Investigate a Suspicious IP or Domain

Route the investigation through domain facts, IP ownership, and CIDR scope in an order that produces evidence instead of guesswork.

This workflow helps with first-pass investigation only. It does not offer phishing detection, threat-intelligence coverage, or maliciousness scoring.

Start here when
A suspicious hostname, login source, or provider range needs triage before you decide whether to escalate.
Recommended order
Start with domain registration and SSL, move to IP ownership, then use CIDR only if range analysis is actually needed.
Why this order matters
You avoid blocking too broadly and keep the investigation grounded in visible registrar, ASN, and subnet facts.
Example workflows
Scenario: suspicious domain
Review registrar, recent creation dates, nameservers, and certificate timing before you pivot to IP ownership.
1. Check a domain
2. Review registrar + nameservers
3. Inspect SSL issuer and days remaining
Scenario: suspicious source IP
Start from ASN ownership when the alert already includes a public source IP.
1. Lookup an IP
2. Compare ASN + range with the expected provider
3. Escalate with those facts
Scenario: provider-wide question
Use subnet math when someone wants to allow or block an entire range after a single-host lookup.
1. Open CIDR calculator
2. Measure host count and boundaries
3. Decide whether a narrower rule is safer
Three-step checklist

Follow these steps when you need a clear first-pass process.
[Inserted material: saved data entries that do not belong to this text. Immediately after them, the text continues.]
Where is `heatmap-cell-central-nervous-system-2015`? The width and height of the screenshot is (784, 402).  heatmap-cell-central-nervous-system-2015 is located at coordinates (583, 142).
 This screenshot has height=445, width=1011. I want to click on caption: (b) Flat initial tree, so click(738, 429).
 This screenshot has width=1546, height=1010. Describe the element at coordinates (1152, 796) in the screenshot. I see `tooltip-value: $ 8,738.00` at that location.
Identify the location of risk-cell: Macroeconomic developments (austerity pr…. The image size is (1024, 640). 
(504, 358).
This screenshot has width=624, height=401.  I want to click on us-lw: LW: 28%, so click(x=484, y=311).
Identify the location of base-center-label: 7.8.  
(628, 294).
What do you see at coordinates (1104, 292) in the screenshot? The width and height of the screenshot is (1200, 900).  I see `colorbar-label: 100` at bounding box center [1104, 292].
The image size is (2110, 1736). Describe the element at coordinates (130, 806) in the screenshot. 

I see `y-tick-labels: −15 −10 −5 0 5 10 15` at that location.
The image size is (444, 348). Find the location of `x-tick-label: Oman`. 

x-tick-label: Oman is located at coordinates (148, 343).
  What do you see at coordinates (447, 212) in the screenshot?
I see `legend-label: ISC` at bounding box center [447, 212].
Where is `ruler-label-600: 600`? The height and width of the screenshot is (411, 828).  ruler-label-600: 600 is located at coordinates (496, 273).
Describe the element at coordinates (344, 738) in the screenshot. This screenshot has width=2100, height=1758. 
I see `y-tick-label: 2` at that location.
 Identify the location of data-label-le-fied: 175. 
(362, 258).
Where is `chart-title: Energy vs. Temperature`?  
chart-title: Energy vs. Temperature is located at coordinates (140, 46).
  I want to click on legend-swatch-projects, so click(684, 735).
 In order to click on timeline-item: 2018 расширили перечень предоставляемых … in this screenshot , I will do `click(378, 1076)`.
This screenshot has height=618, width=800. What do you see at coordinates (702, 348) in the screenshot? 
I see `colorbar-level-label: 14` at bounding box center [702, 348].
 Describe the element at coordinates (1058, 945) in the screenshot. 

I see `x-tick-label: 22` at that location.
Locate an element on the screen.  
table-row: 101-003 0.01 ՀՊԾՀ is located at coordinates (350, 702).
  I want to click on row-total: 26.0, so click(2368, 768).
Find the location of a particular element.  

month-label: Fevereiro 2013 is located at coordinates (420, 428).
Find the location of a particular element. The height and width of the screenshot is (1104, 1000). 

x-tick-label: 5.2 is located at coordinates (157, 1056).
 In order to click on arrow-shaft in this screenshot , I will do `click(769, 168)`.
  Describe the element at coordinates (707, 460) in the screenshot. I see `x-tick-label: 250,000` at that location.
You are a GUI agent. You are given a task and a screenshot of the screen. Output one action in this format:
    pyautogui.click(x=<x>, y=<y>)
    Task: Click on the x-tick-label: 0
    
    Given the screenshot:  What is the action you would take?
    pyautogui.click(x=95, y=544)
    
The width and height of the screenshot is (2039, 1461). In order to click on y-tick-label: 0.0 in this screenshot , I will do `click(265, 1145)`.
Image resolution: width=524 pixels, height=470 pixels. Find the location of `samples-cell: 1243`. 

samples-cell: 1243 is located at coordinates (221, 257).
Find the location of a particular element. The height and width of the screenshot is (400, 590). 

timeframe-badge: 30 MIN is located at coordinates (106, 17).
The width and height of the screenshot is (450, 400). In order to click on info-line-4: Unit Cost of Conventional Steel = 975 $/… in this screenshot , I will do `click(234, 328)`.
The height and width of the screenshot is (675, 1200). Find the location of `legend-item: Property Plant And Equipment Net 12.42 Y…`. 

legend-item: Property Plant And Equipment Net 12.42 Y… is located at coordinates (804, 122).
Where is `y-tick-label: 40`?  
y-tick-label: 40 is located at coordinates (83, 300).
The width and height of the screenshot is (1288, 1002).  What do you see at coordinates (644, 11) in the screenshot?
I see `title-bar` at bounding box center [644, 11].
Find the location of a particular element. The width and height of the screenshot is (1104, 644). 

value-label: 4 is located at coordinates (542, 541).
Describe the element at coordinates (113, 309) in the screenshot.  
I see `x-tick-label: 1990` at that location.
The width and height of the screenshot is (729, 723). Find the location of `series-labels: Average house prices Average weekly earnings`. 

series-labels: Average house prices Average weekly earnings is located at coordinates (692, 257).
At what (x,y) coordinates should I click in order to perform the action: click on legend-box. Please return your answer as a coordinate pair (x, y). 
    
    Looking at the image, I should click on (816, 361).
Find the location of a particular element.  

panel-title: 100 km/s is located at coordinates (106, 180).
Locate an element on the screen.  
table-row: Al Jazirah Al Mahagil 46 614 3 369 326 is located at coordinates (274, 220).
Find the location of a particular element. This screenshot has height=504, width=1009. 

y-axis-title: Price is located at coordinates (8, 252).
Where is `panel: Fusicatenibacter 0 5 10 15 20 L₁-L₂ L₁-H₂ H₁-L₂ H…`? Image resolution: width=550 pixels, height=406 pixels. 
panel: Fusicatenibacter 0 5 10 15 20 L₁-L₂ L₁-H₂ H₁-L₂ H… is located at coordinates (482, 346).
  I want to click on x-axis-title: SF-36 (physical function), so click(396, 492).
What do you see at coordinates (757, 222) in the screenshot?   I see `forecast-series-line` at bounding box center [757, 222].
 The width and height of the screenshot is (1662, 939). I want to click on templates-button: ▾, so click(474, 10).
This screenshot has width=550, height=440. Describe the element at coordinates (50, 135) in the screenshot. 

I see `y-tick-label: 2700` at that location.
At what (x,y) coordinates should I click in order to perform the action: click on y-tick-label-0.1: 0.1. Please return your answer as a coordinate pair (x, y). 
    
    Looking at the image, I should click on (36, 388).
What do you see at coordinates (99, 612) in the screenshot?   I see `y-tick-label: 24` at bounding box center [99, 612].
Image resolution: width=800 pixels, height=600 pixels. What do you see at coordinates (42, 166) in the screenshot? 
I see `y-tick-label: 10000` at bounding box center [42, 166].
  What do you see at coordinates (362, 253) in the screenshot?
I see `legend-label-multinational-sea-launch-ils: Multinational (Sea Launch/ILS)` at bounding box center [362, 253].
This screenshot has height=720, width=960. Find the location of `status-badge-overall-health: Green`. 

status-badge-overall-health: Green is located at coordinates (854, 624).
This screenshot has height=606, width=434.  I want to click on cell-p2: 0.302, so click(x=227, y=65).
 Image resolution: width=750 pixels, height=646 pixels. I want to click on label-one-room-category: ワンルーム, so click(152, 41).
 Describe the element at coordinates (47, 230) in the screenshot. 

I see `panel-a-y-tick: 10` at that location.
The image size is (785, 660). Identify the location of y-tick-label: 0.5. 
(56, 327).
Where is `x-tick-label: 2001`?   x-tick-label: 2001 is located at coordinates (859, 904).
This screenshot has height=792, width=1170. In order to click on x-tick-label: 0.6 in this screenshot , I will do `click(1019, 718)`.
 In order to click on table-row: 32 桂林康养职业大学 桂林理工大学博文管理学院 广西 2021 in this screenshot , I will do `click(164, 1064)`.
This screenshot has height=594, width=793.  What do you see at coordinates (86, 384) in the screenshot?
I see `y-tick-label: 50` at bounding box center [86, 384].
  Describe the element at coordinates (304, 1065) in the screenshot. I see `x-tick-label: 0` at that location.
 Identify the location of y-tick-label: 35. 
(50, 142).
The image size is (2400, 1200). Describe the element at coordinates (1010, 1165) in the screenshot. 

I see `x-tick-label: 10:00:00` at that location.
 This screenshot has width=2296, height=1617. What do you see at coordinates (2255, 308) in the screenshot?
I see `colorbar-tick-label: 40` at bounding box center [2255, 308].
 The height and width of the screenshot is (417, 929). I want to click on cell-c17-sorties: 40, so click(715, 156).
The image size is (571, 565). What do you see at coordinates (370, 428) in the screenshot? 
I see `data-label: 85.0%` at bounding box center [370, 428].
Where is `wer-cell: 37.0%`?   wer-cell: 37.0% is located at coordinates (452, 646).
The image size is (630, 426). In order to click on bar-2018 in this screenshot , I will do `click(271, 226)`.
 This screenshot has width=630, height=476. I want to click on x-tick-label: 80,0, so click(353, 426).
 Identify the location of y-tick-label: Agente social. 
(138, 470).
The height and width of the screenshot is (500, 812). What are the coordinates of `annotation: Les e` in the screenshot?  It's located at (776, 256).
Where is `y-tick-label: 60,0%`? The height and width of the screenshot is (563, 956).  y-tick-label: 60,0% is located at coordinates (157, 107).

  • Check a domain first when you have a hostname, URL, or login origin.
  • Lookup an IP after the domain step or immediately when the alert already starts from a public IP.
  • Open CIDR calculator only when the question expands into subnet or provider-range scope.
WHOIS vs RDAP

WHOIS remains common for domains, while structured RDAP data often powers IP ownership lookups with WHOIS fallback when needed.

  • Use domain registration data for registrar, expiration, and nameserver facts.
  • Use IP ownership data for ASN, registry, and network-range context.
Trust and limitations

These steps help you verify public-record evidence. They do not replace a deeper security review or a product with threat-intelligence data.

  • Do not imply maliciousness scoring where the tool does not provide it.
  • Do not block an entire provider range until CIDR context shows the scope you are actually affecting.